[Extracted data entries]
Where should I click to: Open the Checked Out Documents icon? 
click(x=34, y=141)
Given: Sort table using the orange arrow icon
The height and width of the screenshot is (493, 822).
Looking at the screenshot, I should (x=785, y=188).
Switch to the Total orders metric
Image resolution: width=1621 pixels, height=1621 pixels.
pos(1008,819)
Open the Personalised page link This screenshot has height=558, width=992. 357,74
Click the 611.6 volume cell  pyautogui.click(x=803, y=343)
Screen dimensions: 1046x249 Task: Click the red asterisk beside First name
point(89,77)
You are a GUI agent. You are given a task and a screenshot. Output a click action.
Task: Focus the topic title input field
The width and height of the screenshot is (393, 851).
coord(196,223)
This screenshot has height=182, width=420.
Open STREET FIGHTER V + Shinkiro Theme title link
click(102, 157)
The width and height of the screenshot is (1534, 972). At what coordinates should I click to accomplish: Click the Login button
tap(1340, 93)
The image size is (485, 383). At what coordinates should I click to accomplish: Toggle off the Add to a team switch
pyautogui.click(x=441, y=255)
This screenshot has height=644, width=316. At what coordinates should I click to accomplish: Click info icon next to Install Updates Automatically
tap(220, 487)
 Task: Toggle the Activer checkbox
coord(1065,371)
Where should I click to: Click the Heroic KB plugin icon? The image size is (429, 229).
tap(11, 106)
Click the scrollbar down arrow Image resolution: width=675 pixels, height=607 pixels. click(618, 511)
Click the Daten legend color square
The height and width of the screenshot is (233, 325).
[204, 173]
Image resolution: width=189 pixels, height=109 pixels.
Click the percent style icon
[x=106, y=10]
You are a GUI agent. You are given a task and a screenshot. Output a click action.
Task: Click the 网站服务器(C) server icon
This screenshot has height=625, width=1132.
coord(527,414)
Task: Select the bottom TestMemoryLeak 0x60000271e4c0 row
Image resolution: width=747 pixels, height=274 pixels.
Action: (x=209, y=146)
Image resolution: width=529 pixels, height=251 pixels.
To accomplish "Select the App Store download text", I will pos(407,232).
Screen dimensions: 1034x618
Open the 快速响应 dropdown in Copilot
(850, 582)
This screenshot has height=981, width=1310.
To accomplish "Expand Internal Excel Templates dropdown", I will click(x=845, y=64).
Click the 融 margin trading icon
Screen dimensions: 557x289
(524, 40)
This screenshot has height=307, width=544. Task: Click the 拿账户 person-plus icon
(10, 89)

**TASK TO COMPLETE:** Copy every line of the listing above without any changes.

**THE ANSWER:**
Where should I click to: Open the Checked Out Documents icon? 
click(x=34, y=141)
Given: Sort table using the orange arrow icon
The height and width of the screenshot is (493, 822).
Looking at the screenshot, I should (x=785, y=188).
Switch to the Total orders metric
Image resolution: width=1621 pixels, height=1621 pixels.
pos(1008,819)
Open the Personalised page link This screenshot has height=558, width=992. 357,74
Click the 611.6 volume cell  pyautogui.click(x=803, y=343)
Screen dimensions: 1046x249 Task: Click the red asterisk beside First name
point(89,77)
You are a GUI agent. You are given a task and a screenshot. Output a click action.
Task: Focus the topic title input field
The width and height of the screenshot is (393, 851).
coord(196,223)
This screenshot has height=182, width=420.
Open STREET FIGHTER V + Shinkiro Theme title link
click(102, 157)
The width and height of the screenshot is (1534, 972). At what coordinates should I click to accomplish: Click the Login button
tap(1340, 93)
The image size is (485, 383). At what coordinates should I click to accomplish: Toggle off the Add to a team switch
pyautogui.click(x=441, y=255)
This screenshot has height=644, width=316. At what coordinates should I click to accomplish: Click info icon next to Install Updates Automatically
tap(220, 487)
 Task: Toggle the Activer checkbox
coord(1065,371)
Where should I click to: Click the Heroic KB plugin icon? The image size is (429, 229).
tap(11, 106)
Click the scrollbar down arrow Image resolution: width=675 pixels, height=607 pixels. click(618, 511)
Click the Daten legend color square
The height and width of the screenshot is (233, 325).
[204, 173]
Image resolution: width=189 pixels, height=109 pixels.
Click the percent style icon
[x=106, y=10]
You are a GUI agent. You are given a task and a screenshot. Output a click action.
Task: Click the 网站服务器(C) server icon
This screenshot has height=625, width=1132.
coord(527,414)
Task: Select the bottom TestMemoryLeak 0x60000271e4c0 row
Image resolution: width=747 pixels, height=274 pixels.
Action: (x=209, y=146)
Image resolution: width=529 pixels, height=251 pixels.
To accomplish "Select the App Store download text", I will pos(407,232).
Screen dimensions: 1034x618
Open the 快速响应 dropdown in Copilot
(850, 582)
This screenshot has height=981, width=1310.
To accomplish "Expand Internal Excel Templates dropdown", I will click(x=845, y=64).
Click the 融 margin trading icon
Screen dimensions: 557x289
(524, 40)
This screenshot has height=307, width=544. Task: Click the 拿账户 person-plus icon
(10, 89)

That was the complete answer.